Every line below needs to be reproduced exactly.

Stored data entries
● ● ● ● ● ● ●

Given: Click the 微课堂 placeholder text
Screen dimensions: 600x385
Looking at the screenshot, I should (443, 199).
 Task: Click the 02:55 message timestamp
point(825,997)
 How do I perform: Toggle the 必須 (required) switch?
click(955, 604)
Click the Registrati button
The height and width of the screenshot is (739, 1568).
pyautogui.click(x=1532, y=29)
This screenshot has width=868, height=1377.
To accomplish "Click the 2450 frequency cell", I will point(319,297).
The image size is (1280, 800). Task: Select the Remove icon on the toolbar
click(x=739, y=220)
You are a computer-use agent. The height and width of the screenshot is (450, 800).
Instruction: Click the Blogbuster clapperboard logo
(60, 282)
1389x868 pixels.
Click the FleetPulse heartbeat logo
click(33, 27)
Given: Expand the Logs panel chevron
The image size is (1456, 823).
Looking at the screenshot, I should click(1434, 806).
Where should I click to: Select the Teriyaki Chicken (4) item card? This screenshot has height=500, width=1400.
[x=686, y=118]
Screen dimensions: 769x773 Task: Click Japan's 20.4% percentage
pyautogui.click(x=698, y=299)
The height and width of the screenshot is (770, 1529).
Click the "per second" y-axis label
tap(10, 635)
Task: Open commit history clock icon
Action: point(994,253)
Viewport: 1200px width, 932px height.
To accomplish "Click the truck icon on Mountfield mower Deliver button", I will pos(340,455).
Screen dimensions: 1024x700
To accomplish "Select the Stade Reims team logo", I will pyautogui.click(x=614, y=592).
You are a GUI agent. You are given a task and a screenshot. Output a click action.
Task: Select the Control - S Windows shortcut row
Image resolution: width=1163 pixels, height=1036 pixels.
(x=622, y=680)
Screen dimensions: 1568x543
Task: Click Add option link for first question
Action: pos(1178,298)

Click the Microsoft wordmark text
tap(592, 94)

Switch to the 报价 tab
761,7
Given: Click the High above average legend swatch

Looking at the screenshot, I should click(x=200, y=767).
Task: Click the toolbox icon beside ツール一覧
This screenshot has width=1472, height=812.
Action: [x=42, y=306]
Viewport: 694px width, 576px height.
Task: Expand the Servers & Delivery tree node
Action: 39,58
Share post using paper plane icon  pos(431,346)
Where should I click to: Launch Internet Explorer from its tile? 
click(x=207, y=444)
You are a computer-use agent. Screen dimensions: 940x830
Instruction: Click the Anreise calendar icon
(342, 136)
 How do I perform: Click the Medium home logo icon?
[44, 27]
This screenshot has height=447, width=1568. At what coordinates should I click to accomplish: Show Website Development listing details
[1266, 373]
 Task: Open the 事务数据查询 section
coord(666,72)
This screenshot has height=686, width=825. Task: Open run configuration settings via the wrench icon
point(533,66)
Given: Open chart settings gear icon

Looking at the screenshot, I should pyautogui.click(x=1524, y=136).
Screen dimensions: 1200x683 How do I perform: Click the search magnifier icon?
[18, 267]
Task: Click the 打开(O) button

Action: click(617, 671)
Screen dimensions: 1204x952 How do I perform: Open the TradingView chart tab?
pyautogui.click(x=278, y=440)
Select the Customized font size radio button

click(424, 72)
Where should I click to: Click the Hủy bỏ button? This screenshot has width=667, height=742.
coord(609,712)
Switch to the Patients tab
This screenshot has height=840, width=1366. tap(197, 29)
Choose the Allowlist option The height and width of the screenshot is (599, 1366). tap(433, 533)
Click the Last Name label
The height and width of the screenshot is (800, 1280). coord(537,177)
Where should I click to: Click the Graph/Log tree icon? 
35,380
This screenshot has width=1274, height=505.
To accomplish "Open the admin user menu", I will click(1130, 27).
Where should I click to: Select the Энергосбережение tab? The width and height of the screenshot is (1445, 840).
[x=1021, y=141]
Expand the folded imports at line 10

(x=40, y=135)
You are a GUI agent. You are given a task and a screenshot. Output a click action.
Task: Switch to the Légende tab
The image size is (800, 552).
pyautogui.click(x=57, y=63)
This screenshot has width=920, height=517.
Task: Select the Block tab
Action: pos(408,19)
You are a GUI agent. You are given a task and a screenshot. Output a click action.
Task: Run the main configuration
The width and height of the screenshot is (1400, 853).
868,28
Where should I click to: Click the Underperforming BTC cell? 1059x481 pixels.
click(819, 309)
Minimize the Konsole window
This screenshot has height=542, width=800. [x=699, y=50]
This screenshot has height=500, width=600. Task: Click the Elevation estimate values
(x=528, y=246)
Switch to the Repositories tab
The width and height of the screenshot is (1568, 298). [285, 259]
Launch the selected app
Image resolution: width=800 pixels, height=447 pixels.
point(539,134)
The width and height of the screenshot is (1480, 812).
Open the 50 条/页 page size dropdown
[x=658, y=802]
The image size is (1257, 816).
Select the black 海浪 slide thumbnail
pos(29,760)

● ● ● ● ● ● ●

Solved exercise:
Given: Click the 微课堂 placeholder text
Screen dimensions: 600x385
Looking at the screenshot, I should (443, 199).
 Task: Click the 02:55 message timestamp
point(825,997)
 How do I perform: Toggle the 必須 (required) switch?
click(955, 604)
Click the Registrati button
The height and width of the screenshot is (739, 1568).
pyautogui.click(x=1532, y=29)
This screenshot has width=868, height=1377.
To accomplish "Click the 2450 frequency cell", I will point(319,297).
The image size is (1280, 800). Task: Select the Remove icon on the toolbar
click(x=739, y=220)
You are a computer-use agent. The height and width of the screenshot is (450, 800).
Instruction: Click the Blogbuster clapperboard logo
(60, 282)
1389x868 pixels.
Click the FleetPulse heartbeat logo
click(33, 27)
Given: Expand the Logs panel chevron
The image size is (1456, 823).
Looking at the screenshot, I should click(1434, 806).
Where should I click to: Select the Teriyaki Chicken (4) item card? This screenshot has height=500, width=1400.
[x=686, y=118]
Screen dimensions: 769x773 Task: Click Japan's 20.4% percentage
pyautogui.click(x=698, y=299)
The height and width of the screenshot is (770, 1529).
Click the "per second" y-axis label
tap(10, 635)
Task: Open commit history clock icon
Action: point(994,253)
Viewport: 1200px width, 932px height.
To accomplish "Click the truck icon on Mountfield mower Deliver button", I will pos(340,455).
Screen dimensions: 1024x700
To accomplish "Select the Stade Reims team logo", I will pyautogui.click(x=614, y=592).
You are a GUI agent. You are given a task and a screenshot. Output a click action.
Task: Select the Control - S Windows shortcut row
Image resolution: width=1163 pixels, height=1036 pixels.
(x=622, y=680)
Screen dimensions: 1568x543
Task: Click Add option link for first question
Action: pos(1178,298)

Click the Microsoft wordmark text
tap(592, 94)

Switch to the 报价 tab
761,7
Given: Click the High above average legend swatch

Looking at the screenshot, I should click(x=200, y=767).
Task: Click the toolbox icon beside ツール一覧
This screenshot has width=1472, height=812.
Action: [x=42, y=306]
Viewport: 694px width, 576px height.
Task: Expand the Servers & Delivery tree node
Action: 39,58
Share post using paper plane icon  pos(431,346)
Where should I click to: Launch Internet Explorer from its tile? 
click(x=207, y=444)
You are a computer-use agent. Screen dimensions: 940x830
Instruction: Click the Anreise calendar icon
(342, 136)
 How do I perform: Click the Medium home logo icon?
[44, 27]
This screenshot has height=447, width=1568. At what coordinates should I click to accomplish: Show Website Development listing details
[1266, 373]
 Task: Open the 事务数据查询 section
coord(666,72)
This screenshot has height=686, width=825. Task: Open run configuration settings via the wrench icon
point(533,66)
Given: Open chart settings gear icon

Looking at the screenshot, I should pyautogui.click(x=1524, y=136).
Screen dimensions: 1200x683 How do I perform: Click the search magnifier icon?
[18, 267]
Task: Click the 打开(O) button

Action: click(617, 671)
Screen dimensions: 1204x952 How do I perform: Open the TradingView chart tab?
pyautogui.click(x=278, y=440)
Select the Customized font size radio button

click(424, 72)
Where should I click to: Click the Hủy bỏ button? This screenshot has width=667, height=742.
coord(609,712)
Switch to the Patients tab
This screenshot has height=840, width=1366. tap(197, 29)
Choose the Allowlist option The height and width of the screenshot is (599, 1366). tap(433, 533)
Click the Last Name label
The height and width of the screenshot is (800, 1280). coord(537,177)
Where should I click to: Click the Graph/Log tree icon? 
35,380
This screenshot has width=1274, height=505.
To accomplish "Open the admin user menu", I will click(1130, 27).
Where should I click to: Select the Энергосбережение tab? The width and height of the screenshot is (1445, 840).
[x=1021, y=141]
Expand the folded imports at line 10

(x=40, y=135)
You are a GUI agent. You are given a task and a screenshot. Output a click action.
Task: Switch to the Légende tab
The image size is (800, 552).
pyautogui.click(x=57, y=63)
This screenshot has width=920, height=517.
Task: Select the Block tab
Action: pos(408,19)
You are a GUI agent. You are given a task and a screenshot. Output a click action.
Task: Run the main configuration
The width and height of the screenshot is (1400, 853).
868,28
Where should I click to: Click the Underperforming BTC cell? 1059x481 pixels.
click(819, 309)
Minimize the Konsole window
This screenshot has height=542, width=800. [x=699, y=50]
This screenshot has height=500, width=600. Task: Click the Elevation estimate values
(x=528, y=246)
Switch to the Repositories tab
The width and height of the screenshot is (1568, 298). [285, 259]
Launch the selected app
Image resolution: width=800 pixels, height=447 pixels.
point(539,134)
The width and height of the screenshot is (1480, 812).
Open the 50 条/页 page size dropdown
[x=658, y=802]
The image size is (1257, 816).
Select the black 海浪 slide thumbnail
pos(29,760)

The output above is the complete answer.